Food security for everyone through technological innovation
The rise in food prices, a changing climate and increased pollution and urban growth put a greater pressure on food supply chain everywhere. Globally, farmers are facing the challenge to increase yield in a sustainable and affordable way. At the same time, they must protect their crops from harsh conditions and the changing environment.
Together with our partners, the Netherlands is dedicated to help farmers in developing countries to adapt to climate challenges. One way of doing so is to use ground-breaking technological innovation to deliver the right information to the right people at the right time. The Netherlands Ministry of Foreign Affairs in collaboration with the Netherlands Space Office (NSO) launched the Geodata for Agriculture and Water (G4AW) to help improve farming practices and enhance productivity by addressing farmers’ needs and constraints.
Data-driven farming to fight effects of climate change
With over 20 initiatives in 15 countries and nearly 4 million users, G4AW can convert satellite data into relevant advice regarding weather and hazardous conditions. The initiative also offers loans and insurance so that farmers can protect their income against the consequences of climate change. Moreover, it encourages collaboration between countries through a platform in which NGOs, farming unions, private and public organisations and research institutes can come together to share expertise and solutions.
Consequently, countries can help each other reach food security worldwide. And, together, reducing hunger and malnutrition, and maintaining a diversity of seeds and farmed animals. A programme such as G4AW is especially beneficial to help raise food production and improve the livelihood of local farmers and fishermen sustainably.
Helping African farmers protect their crops
In Mali, G4AW launched the STAMP project (Sustainable Technology Adaptation for Mali Pastoralists). By collecting ground-based geographic and satellite data, the programme can shape the information to meet the farmers’ needs and provide tailored advice. As a result, Malian herders and farmers can adapt to the effects of climate change. In just the past six years, over 55,000 users have requested help from the service.

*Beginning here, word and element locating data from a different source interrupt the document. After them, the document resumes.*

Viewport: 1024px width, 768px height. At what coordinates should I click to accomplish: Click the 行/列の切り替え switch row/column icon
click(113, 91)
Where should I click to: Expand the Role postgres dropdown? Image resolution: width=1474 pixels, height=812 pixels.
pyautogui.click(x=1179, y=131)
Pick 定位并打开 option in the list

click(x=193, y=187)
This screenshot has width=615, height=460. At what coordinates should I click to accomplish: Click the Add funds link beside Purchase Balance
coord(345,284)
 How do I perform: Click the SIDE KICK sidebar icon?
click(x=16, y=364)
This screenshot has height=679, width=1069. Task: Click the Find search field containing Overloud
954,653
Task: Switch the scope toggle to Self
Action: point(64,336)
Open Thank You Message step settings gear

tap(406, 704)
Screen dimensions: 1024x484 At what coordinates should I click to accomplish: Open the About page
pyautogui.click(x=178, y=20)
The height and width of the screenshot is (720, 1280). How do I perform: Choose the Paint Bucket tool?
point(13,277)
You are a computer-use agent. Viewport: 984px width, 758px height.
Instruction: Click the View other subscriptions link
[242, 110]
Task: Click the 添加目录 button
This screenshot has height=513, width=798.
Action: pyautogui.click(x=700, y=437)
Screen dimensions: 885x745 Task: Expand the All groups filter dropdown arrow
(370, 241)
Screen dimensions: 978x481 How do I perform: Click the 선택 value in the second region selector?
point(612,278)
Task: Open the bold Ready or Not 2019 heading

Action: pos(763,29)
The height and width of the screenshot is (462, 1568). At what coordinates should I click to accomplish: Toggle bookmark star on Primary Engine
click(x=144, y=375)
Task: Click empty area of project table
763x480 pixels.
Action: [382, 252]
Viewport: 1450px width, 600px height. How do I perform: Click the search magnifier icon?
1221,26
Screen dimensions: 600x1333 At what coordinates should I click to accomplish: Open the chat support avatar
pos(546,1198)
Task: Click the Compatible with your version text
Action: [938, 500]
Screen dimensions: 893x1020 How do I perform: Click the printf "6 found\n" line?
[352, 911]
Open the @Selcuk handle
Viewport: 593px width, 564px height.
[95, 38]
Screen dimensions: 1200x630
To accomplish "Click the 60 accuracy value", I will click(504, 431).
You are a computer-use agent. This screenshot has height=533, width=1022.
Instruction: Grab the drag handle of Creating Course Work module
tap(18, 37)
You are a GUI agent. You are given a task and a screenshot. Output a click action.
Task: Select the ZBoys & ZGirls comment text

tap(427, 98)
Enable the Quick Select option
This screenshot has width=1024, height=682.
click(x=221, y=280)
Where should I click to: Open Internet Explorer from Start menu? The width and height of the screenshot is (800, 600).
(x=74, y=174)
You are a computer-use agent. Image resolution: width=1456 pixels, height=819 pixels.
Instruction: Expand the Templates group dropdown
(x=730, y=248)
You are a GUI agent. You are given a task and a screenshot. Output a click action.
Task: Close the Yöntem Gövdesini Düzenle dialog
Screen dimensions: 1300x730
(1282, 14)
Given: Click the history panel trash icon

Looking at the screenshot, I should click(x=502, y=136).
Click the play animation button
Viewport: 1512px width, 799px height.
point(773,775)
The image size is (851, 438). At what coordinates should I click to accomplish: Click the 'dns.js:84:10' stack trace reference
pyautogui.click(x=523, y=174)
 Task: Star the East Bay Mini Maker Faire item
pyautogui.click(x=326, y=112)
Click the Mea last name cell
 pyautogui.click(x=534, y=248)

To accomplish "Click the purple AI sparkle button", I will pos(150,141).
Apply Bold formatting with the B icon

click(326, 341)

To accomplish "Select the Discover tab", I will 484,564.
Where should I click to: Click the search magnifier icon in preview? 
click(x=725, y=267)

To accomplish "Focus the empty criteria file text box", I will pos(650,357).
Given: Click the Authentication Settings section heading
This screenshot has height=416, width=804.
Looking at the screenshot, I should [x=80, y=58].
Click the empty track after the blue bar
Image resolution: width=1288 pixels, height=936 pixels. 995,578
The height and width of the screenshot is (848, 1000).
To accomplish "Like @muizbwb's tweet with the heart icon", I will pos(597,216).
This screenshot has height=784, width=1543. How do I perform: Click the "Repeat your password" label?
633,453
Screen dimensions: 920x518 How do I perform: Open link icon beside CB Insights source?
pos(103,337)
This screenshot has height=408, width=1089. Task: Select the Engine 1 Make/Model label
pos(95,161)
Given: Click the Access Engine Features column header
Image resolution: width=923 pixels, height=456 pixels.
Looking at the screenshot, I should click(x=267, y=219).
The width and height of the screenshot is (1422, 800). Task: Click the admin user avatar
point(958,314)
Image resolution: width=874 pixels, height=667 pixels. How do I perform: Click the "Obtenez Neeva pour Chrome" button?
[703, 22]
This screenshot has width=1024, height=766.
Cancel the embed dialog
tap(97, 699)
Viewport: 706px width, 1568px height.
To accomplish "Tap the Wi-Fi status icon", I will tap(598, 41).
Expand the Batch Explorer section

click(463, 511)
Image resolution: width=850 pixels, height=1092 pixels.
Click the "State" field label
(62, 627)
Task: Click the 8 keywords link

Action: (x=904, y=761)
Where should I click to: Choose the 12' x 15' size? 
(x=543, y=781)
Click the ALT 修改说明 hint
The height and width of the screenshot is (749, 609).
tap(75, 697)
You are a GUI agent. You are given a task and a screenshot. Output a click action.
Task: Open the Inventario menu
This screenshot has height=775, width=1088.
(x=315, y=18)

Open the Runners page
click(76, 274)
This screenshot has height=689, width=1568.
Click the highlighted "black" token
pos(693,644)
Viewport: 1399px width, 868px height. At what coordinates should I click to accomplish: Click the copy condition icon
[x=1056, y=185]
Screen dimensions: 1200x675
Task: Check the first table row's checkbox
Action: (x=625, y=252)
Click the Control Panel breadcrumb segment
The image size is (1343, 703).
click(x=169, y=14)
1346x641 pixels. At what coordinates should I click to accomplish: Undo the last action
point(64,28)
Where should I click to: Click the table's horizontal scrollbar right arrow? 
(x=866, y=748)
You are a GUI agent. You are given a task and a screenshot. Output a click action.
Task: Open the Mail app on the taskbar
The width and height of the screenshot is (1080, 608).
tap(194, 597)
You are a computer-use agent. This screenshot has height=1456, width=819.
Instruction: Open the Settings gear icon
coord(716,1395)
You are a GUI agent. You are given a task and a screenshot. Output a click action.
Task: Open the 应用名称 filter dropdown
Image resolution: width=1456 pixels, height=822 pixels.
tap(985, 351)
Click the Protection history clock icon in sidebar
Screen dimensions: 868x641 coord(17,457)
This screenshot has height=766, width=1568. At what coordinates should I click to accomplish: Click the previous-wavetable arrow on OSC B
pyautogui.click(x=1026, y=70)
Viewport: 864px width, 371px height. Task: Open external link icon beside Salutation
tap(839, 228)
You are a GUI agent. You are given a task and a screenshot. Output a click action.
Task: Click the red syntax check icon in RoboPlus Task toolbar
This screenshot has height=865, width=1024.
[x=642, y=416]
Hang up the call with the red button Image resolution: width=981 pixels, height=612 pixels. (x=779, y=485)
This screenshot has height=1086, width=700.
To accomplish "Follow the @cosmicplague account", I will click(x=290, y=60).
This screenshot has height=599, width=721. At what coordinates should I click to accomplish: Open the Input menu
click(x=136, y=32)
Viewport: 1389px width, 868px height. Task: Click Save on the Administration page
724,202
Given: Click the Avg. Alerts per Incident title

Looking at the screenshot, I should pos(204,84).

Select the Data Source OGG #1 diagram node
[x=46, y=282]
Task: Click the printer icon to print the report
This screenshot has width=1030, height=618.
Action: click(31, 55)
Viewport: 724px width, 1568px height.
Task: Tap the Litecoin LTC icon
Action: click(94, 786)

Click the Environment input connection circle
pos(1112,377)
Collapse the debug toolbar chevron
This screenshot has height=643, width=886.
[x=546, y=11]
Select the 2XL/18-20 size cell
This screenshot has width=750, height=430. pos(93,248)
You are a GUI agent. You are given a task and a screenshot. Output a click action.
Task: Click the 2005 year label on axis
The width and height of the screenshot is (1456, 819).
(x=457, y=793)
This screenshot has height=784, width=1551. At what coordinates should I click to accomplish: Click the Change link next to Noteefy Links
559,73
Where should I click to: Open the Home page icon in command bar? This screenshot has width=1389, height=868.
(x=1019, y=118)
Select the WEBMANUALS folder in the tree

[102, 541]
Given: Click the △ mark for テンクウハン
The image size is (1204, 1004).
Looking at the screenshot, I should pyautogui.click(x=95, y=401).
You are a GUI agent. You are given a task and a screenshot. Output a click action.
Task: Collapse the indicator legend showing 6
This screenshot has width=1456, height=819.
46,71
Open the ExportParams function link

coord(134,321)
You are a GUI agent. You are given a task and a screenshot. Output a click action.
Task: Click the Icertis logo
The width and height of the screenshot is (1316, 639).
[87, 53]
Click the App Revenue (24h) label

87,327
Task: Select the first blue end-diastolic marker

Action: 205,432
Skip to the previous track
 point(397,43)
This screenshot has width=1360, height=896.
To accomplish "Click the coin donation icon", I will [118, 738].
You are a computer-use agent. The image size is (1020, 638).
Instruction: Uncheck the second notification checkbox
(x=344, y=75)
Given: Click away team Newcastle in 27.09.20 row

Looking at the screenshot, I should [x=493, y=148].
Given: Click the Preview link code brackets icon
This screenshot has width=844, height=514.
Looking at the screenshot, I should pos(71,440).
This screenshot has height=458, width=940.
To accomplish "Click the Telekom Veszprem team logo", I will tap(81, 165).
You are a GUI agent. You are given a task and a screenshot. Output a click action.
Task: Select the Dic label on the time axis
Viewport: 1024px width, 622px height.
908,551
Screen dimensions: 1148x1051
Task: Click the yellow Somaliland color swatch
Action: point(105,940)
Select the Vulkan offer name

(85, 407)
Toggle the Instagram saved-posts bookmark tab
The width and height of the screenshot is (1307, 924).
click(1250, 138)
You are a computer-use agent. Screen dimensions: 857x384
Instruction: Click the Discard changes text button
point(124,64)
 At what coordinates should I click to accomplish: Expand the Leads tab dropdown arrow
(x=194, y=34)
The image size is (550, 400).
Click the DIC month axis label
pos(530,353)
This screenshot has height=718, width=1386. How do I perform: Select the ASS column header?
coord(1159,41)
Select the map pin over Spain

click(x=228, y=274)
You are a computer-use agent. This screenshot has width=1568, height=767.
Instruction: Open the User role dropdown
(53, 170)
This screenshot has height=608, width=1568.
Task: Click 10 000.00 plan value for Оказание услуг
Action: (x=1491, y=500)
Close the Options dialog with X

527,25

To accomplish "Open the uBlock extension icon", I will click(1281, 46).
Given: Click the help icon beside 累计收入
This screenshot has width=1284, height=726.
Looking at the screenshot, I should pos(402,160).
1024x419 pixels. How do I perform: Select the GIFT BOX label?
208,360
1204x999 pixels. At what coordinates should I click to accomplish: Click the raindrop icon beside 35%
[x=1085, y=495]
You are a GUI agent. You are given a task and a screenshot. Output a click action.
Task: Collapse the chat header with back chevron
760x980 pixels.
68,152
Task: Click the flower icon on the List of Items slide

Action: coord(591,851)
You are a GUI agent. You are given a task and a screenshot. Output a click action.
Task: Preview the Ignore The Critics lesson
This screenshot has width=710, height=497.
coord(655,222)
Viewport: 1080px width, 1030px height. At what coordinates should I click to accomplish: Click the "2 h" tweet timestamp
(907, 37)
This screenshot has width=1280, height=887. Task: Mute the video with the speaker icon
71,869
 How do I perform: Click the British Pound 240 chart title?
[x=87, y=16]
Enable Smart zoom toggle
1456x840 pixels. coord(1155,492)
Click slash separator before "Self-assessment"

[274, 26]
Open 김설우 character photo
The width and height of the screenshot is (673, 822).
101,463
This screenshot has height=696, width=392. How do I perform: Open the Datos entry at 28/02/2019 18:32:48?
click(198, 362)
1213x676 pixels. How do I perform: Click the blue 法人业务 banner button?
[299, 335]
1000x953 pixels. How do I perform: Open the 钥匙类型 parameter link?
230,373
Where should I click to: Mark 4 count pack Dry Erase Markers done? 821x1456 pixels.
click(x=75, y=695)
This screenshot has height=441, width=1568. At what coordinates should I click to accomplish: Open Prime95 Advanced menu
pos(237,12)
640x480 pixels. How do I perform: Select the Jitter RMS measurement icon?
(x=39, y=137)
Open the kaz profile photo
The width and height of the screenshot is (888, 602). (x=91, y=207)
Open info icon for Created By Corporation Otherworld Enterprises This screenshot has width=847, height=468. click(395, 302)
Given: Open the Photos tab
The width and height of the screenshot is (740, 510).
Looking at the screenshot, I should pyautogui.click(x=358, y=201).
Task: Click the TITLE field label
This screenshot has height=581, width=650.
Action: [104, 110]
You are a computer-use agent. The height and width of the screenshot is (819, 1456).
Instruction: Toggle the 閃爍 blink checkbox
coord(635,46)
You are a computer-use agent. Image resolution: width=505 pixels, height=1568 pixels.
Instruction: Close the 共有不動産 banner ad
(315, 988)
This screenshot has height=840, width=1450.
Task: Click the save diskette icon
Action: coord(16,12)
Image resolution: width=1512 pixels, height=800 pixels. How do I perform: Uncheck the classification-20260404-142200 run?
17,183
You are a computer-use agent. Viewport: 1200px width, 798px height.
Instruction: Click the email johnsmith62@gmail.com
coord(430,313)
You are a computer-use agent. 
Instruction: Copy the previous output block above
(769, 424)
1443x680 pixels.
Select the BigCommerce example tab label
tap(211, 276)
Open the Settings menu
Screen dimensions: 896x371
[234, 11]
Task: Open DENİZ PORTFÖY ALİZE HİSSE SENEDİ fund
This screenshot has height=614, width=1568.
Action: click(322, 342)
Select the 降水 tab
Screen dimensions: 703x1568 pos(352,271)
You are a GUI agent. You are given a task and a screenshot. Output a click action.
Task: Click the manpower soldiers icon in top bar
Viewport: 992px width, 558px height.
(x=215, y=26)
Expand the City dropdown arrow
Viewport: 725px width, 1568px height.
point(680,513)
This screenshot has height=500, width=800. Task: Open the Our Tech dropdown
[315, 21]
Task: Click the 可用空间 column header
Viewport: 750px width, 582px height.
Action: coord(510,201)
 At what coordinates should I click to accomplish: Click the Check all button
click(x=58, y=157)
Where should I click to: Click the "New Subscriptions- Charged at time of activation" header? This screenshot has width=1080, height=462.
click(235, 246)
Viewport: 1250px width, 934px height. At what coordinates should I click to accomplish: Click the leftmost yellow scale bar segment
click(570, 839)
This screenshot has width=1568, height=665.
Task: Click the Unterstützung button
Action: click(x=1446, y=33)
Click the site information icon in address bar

In Uganda, meanwhile, the G4AW is working with small scale local farms through MUISS (Mobile User owned ICT4 Ag-enabled Information Services), one of their largest projects to date. By contributing 20,000 Ugandan shillings (approx. 5 euros) per season, farmers can benefit from what is known as a drought insurance. When an agricultural area is affected by drought, the insurance company will compensate the users of the service. As a result, some crops have increased by up to 67%, which equivalates to a 70% income growth.
G4AW projects, including MUISS and STAMP, have improved food production for over 1.4 million farmers and prove the importance of coming together to exchange knowledge and facilitate climate action worldwide. Consequently, we can understand and honour the natural processes of farming, giving every country the opportunity for a more environmentally and economically sustainable future.